***** ROWS
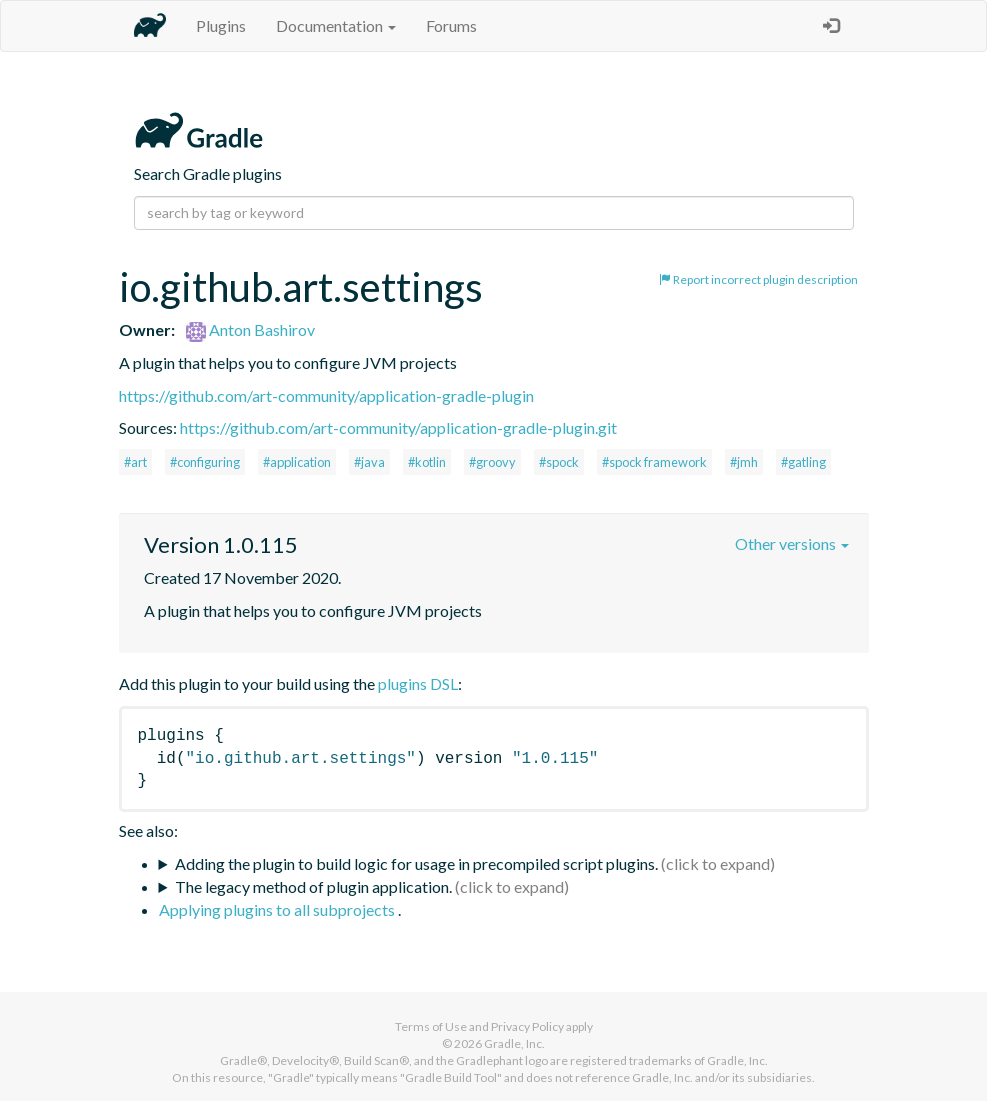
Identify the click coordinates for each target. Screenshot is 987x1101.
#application (297, 462)
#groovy (492, 462)
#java (369, 462)
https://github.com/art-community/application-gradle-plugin (326, 395)
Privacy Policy (527, 1026)
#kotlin (427, 462)
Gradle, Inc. (514, 1043)
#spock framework (654, 462)
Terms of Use (431, 1026)
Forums (451, 25)
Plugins (221, 25)
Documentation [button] (336, 25)
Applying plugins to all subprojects (278, 909)
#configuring (205, 462)
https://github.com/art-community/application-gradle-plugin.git (398, 427)
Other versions (792, 543)
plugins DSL (418, 683)
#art (135, 462)
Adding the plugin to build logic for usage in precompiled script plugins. (416, 863)
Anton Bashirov (250, 329)
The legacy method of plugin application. (313, 886)
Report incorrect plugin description (758, 279)
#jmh (744, 462)
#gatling (803, 462)
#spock (559, 462)
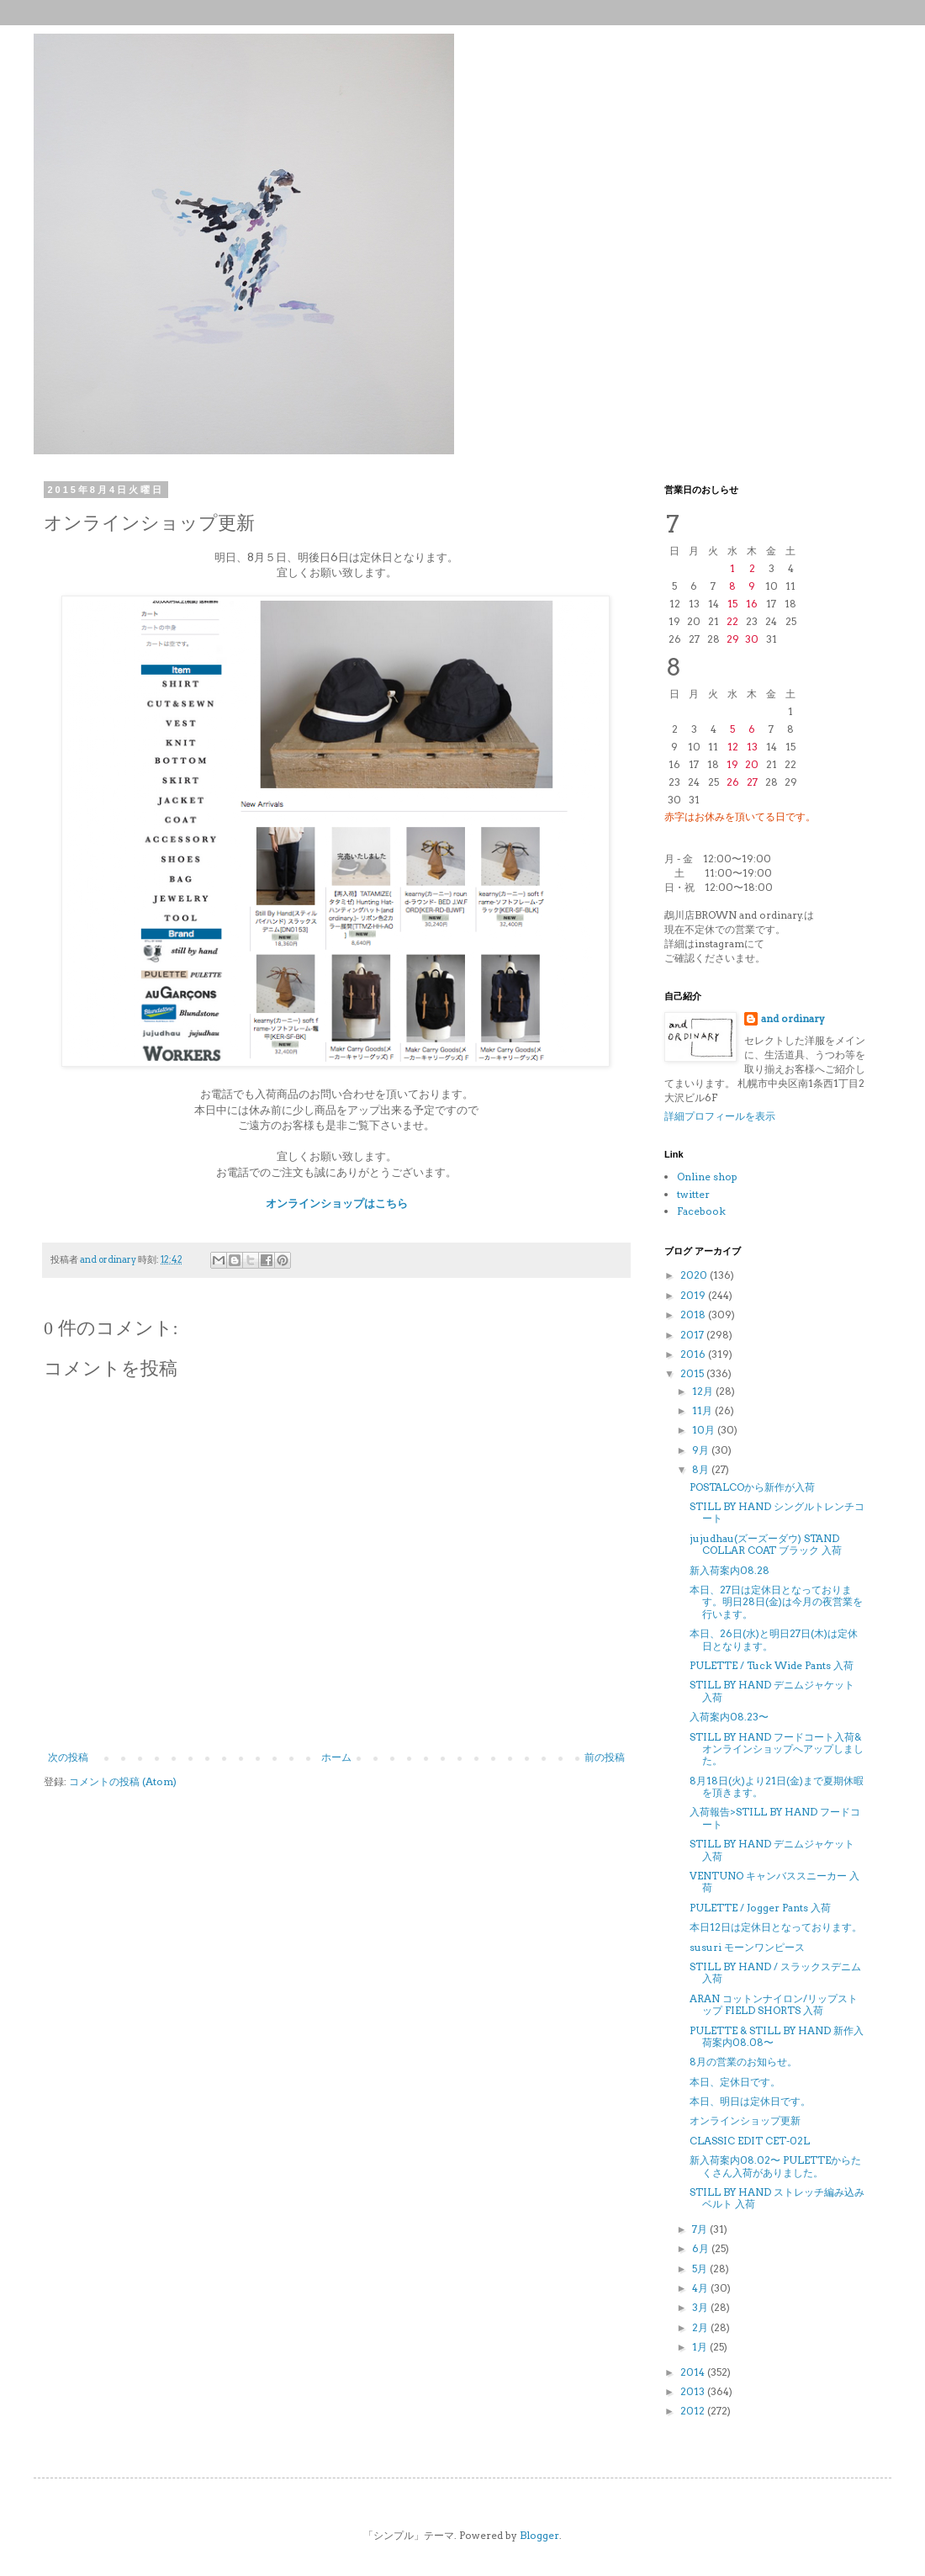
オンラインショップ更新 (745, 2120)
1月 (701, 2346)
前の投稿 (604, 1757)
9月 (701, 1450)
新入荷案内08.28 (729, 1570)
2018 (694, 1314)
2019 (694, 1295)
**********
WHAT IS BEING ASKED
Could you copy out every line of the listing above word for word, leaving out the picture lines?

OUTPUT FOR THIS TASK
Identify the click coordinates for each target. Screenshot is 987x1101.
#application (297, 462)
#groovy (492, 462)
#java (369, 462)
https://github.com/art-community/application-gradle-plugin (326, 395)
Privacy Policy (527, 1026)
#kotlin (427, 462)
Gradle, Inc. (514, 1043)
#spock framework (654, 462)
Terms of Use (431, 1026)
Forums (451, 25)
Plugins (221, 25)
Documentation [button] (336, 25)
Applying plugins to all subprojects (278, 909)
#configuring (205, 462)
https://github.com/art-community/application-gradle-plugin.git (398, 427)
Other versions (792, 543)
plugins DSL (418, 683)
#art (135, 462)
Adding the plugin to build logic for usage in precompiled script plugins. (416, 863)
Anton Bashirov (250, 329)
The legacy method of plugin application. (313, 886)
Report incorrect plugin description (758, 279)
#jmh (744, 462)
#gatling (803, 462)
#spock (559, 462)
オンラインショップ更新 (745, 2120)
1月 (701, 2346)
前の投稿 (604, 1757)
9月 (701, 1450)
新入荷案内08.28 (729, 1570)
2018 (694, 1314)
2019 (694, 1295)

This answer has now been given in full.